- **Input**
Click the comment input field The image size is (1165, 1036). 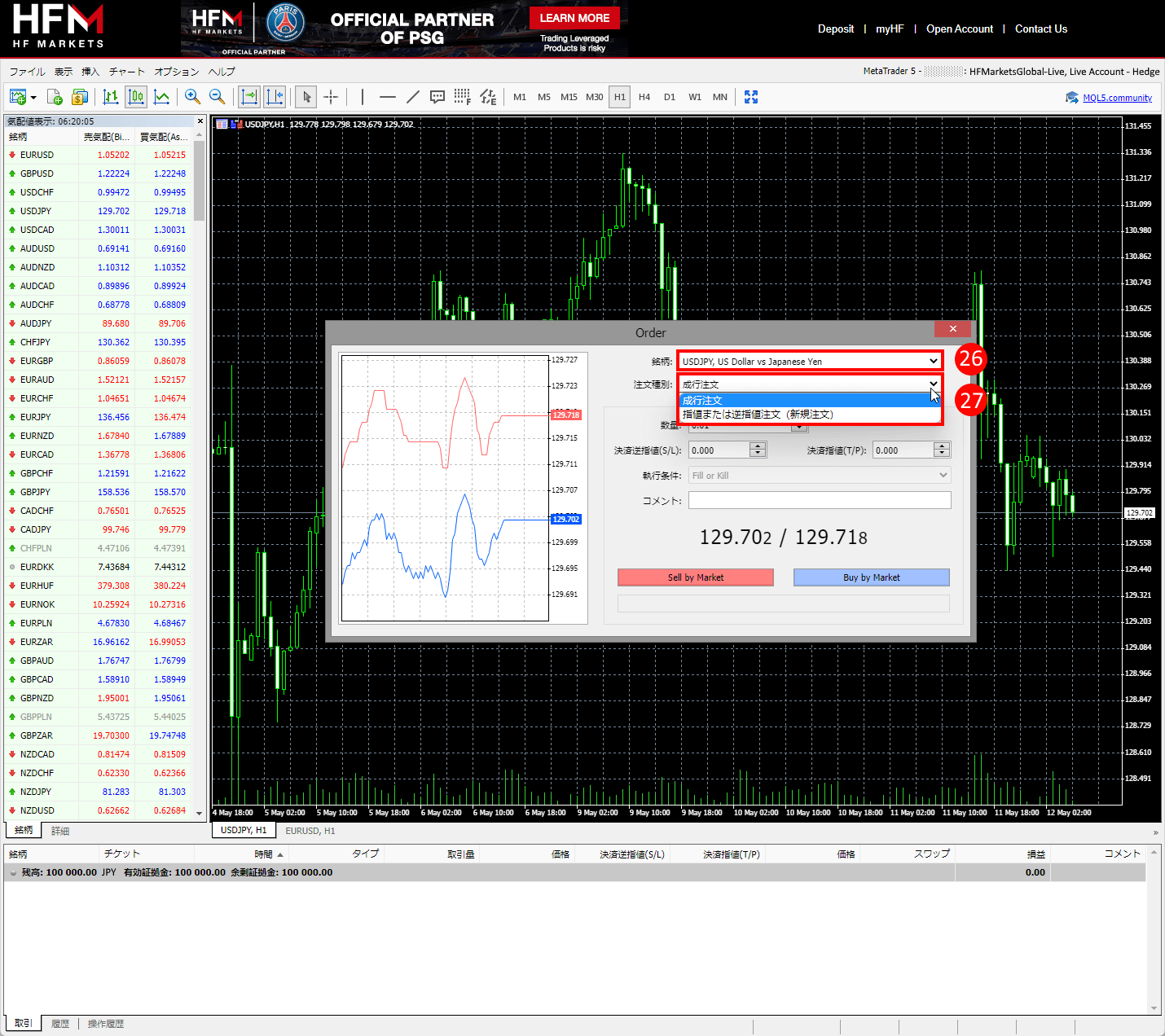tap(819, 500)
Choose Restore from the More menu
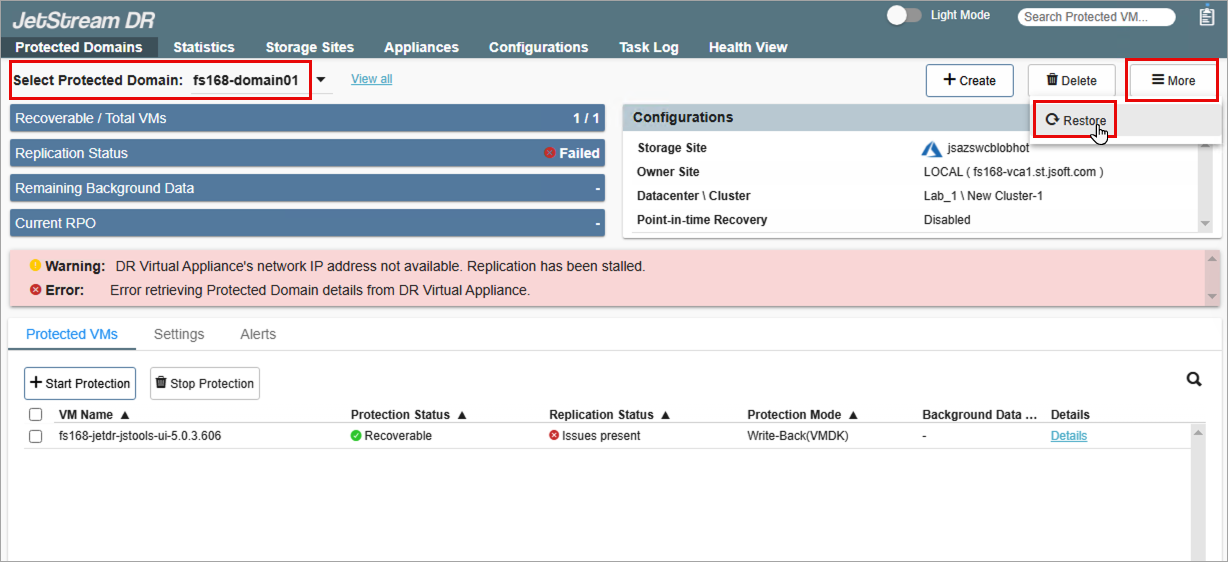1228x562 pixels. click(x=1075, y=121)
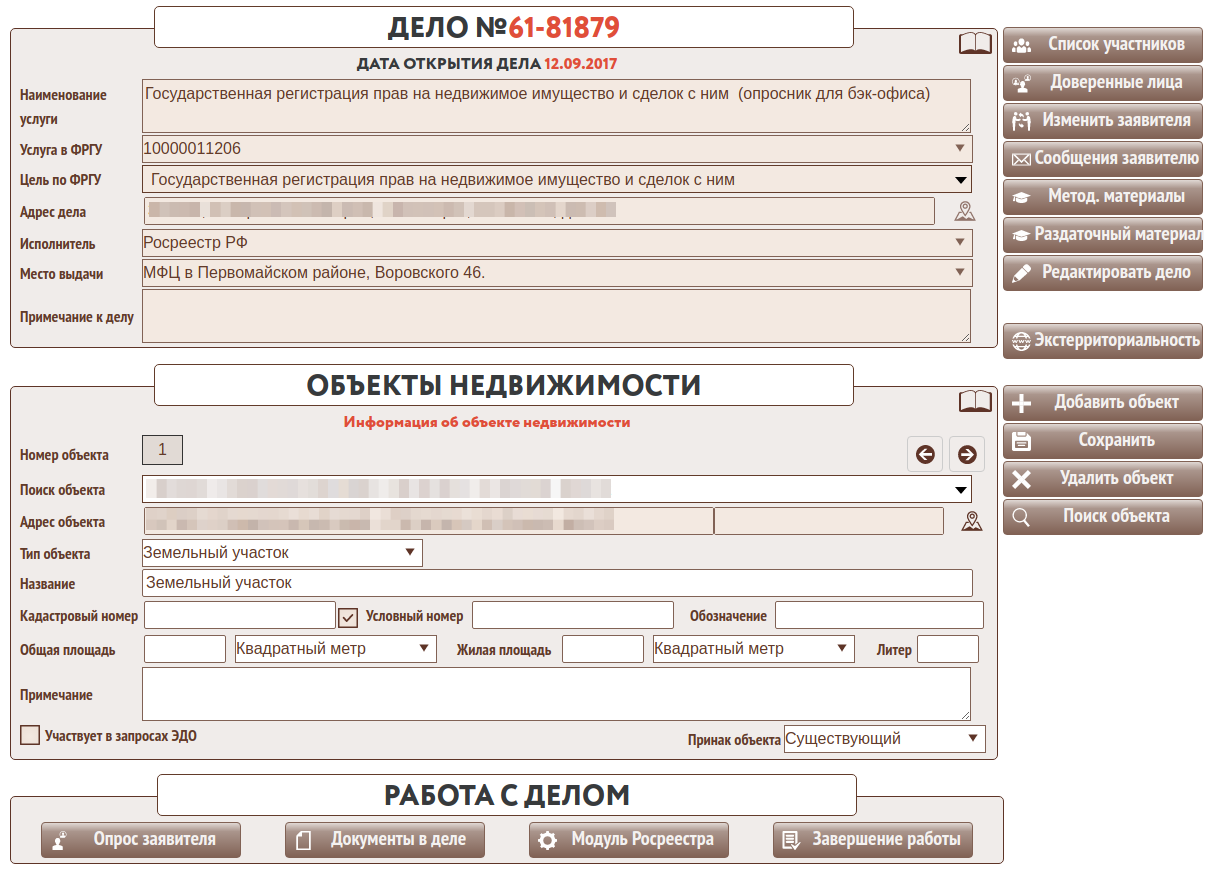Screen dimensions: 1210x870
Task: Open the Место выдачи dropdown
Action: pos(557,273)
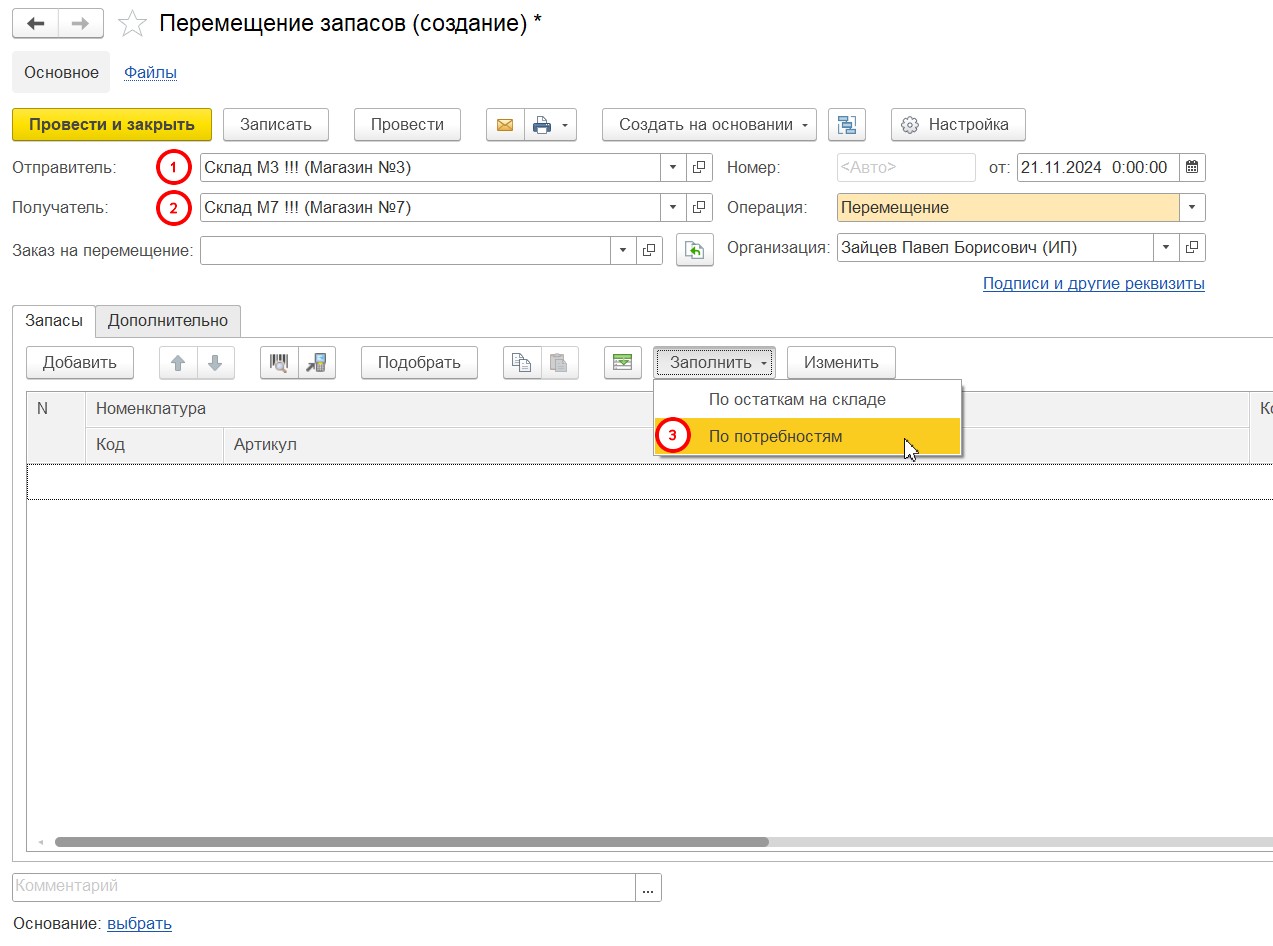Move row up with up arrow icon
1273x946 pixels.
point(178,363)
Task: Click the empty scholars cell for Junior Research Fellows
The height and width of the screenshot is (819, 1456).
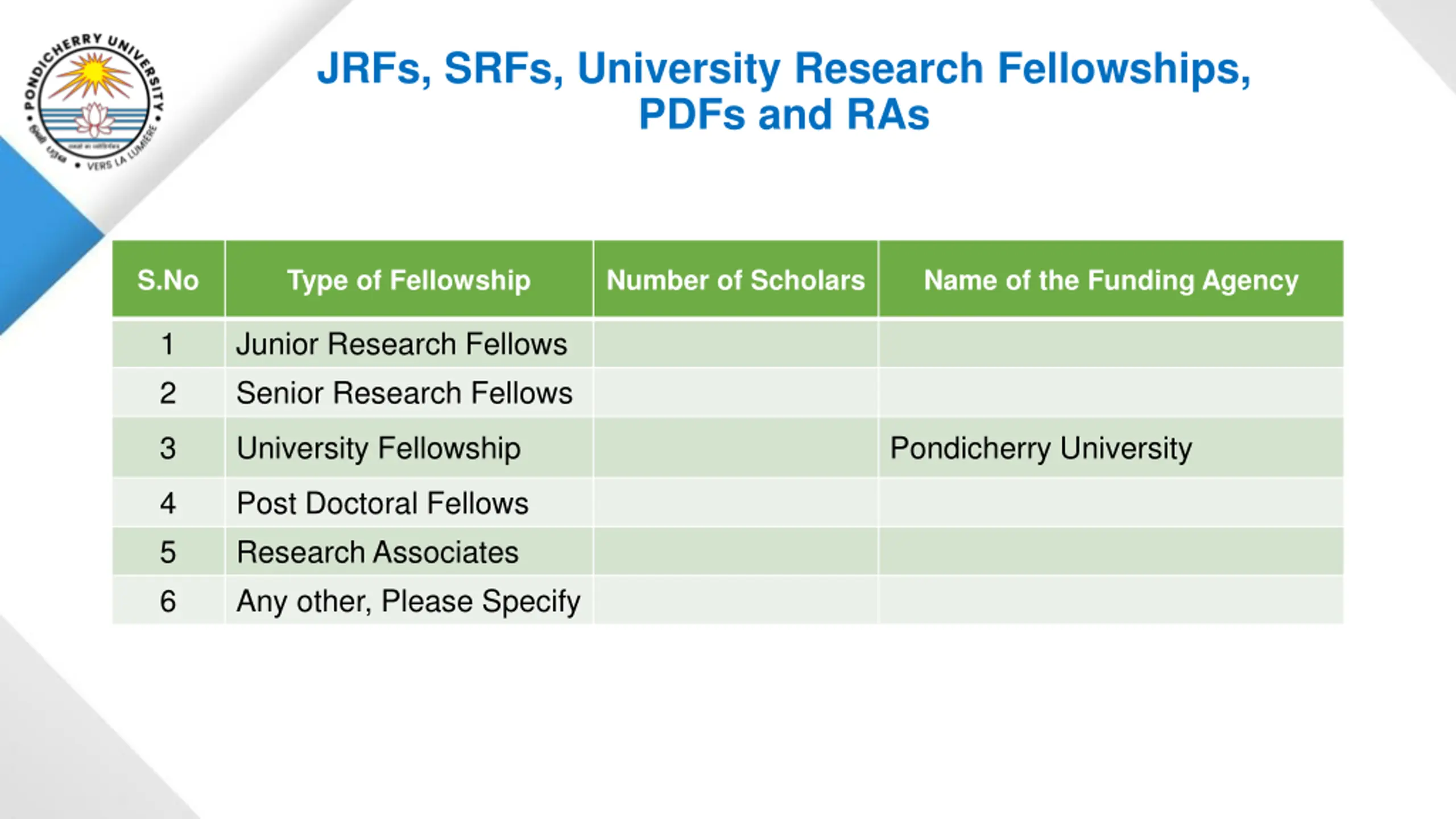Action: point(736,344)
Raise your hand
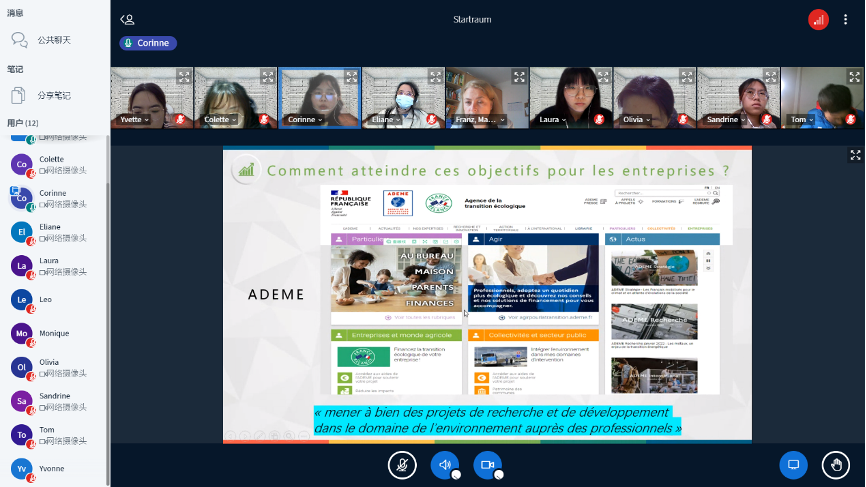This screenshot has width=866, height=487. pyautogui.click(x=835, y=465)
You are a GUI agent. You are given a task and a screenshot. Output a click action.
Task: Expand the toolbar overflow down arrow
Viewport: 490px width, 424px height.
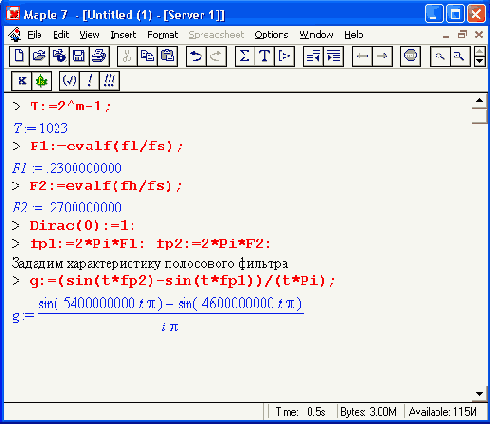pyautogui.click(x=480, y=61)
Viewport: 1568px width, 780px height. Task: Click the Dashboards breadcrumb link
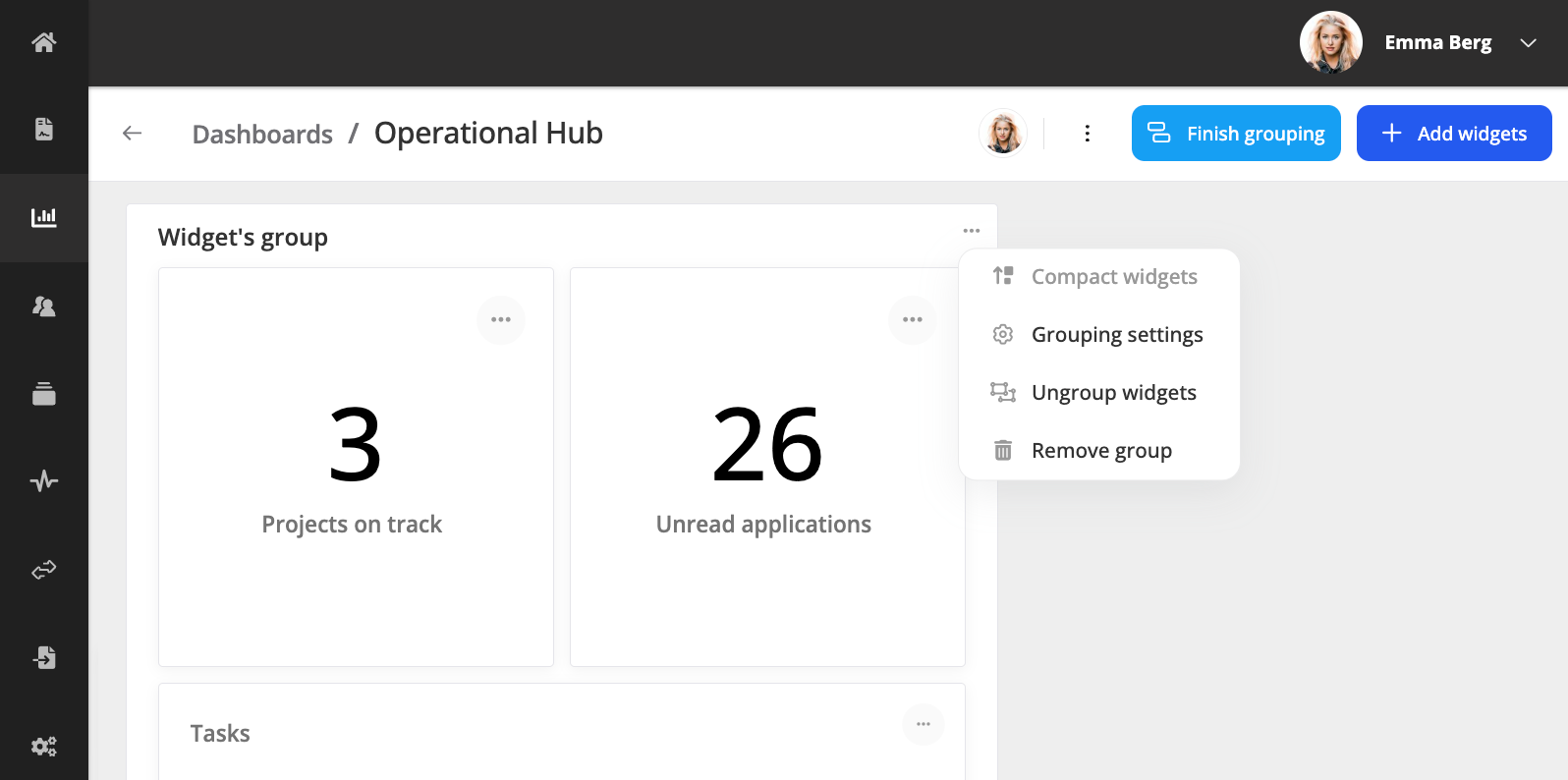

- **Activity**
Beginning with the line that contains "Task: Expand the toolbar overflow down arrow", write out the remaining lines of the listing above through the last, exactly and only those, without pictures.

- **Expected answer**
Task: Expand the toolbar overflow down arrow
Viewport: 490px width, 424px height.
pyautogui.click(x=480, y=61)
Viewport: 1568px width, 780px height. Task: Click the Dashboards breadcrumb link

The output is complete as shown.